One commenter noted that the electricity production estimates used might be highly conservative, so I thought to show the full variables used in my production calculations – capacity factor of 21%, based upon an estimation here and a comment from a smart person elsewhere. Total Annual Output = 300MW times Capacity Factor 21% times 24 hours in a day times 365 days in a year equals 551,880,000 kWh/year. Moving from 21% capacity factor to 22% means an extra $470k/year. Increasing capacity factors could come from higher efficiency, better cleaning techniques, fewer losses in broader system design, etc. Our from afar guesstimates of energy productions are a bit dicey, when we see how such a small amount of production can affect back side revenue generation.
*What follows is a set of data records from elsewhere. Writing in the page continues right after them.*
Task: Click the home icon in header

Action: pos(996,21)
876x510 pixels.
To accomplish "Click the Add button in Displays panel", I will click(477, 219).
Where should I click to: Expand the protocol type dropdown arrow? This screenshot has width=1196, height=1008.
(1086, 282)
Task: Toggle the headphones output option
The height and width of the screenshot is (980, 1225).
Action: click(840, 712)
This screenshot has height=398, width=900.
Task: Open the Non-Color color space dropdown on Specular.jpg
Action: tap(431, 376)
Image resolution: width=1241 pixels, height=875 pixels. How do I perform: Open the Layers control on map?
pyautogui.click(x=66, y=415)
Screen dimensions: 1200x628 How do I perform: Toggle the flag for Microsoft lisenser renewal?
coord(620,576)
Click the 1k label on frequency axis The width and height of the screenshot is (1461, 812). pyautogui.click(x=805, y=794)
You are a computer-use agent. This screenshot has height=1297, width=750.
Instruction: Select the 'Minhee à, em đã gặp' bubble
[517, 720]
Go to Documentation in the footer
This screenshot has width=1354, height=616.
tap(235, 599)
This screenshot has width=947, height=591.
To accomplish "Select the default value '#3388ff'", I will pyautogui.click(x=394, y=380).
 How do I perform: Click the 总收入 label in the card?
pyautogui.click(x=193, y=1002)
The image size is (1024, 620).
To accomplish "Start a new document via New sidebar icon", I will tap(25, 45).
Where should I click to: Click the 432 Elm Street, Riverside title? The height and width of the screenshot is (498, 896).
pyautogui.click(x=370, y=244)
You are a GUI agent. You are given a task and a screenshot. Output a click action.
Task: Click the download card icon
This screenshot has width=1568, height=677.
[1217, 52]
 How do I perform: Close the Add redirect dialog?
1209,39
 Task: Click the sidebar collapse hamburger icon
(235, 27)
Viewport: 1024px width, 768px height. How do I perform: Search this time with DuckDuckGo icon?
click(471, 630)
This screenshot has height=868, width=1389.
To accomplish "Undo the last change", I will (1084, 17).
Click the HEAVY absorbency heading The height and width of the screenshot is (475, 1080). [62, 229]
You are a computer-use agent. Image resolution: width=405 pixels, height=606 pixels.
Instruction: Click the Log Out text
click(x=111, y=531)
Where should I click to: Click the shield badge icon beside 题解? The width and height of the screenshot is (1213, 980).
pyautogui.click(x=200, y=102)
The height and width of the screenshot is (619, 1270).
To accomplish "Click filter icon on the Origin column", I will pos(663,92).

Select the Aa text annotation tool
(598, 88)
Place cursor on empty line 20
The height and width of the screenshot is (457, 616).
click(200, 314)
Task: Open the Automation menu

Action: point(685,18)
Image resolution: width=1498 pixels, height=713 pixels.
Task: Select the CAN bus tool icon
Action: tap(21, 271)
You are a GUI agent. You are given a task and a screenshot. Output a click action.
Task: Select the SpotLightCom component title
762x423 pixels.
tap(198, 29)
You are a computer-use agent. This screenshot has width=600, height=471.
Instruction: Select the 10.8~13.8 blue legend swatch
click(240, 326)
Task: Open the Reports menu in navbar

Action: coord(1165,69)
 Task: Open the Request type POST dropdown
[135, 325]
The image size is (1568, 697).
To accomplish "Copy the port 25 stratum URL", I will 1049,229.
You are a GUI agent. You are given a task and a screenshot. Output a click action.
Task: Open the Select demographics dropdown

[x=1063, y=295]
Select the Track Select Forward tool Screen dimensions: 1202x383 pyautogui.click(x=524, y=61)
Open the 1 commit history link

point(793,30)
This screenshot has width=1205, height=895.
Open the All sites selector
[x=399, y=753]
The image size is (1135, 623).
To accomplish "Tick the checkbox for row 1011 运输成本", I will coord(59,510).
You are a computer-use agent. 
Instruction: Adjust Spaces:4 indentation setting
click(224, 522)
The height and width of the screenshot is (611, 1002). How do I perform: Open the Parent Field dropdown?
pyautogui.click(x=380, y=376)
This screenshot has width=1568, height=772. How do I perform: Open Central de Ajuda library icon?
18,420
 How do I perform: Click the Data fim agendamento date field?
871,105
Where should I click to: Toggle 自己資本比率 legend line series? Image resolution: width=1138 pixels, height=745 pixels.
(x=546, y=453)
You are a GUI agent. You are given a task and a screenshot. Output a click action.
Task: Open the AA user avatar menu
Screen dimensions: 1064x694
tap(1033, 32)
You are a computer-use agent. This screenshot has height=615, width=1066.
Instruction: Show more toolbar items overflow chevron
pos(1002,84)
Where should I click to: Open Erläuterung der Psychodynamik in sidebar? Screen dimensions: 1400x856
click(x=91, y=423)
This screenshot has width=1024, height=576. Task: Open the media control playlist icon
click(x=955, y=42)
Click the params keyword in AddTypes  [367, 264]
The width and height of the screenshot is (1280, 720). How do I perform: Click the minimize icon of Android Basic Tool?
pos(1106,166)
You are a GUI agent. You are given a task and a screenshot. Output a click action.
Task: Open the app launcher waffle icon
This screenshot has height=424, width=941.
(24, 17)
You can clearly see how the project’s revenues press tightly against what is possible even with the world’s lowest interest rates, using the newest technology and cutting edge financial tools. There is also clear indication that small estimation changes in product efficiency, and electricity production might change some serious project variables.

With projects of this size, slight changes in how cash is distributed to involved parties can change moods. And, with a heavily involved deal making process, it is possible to make many groups happy with different finance techniques. These techniques will be a challenge to replicate outside of these banking standards, interested related state/private markets and wealthy countries – however – they will help Saudi Arabia maximize its investment when installing 9.5GW of solar power.

While the rest of the world might not be able to build programs exactly like Saudi Arabia’s – there are many other tools to get amazing low pricing globally. Mexico and Chile found a way under 3¢ and the USA has, multiple times, puts itself within the 3.1-3.4¢/kWh range – and this is with taxes on solar panels. In Mexico and Chile’s case, it is world-beating sunlight and conducive construction atmospheres – the USA offers tax credits and low finance costs as well. There is no ‘free market’ for energy – there is a complex, intertwined global market of ideas carving up greater than 100GW of solar power in 2017. And maybe it’s acceptable, and expected, that the terms of deals in Saudi Arabia won’t translate globally.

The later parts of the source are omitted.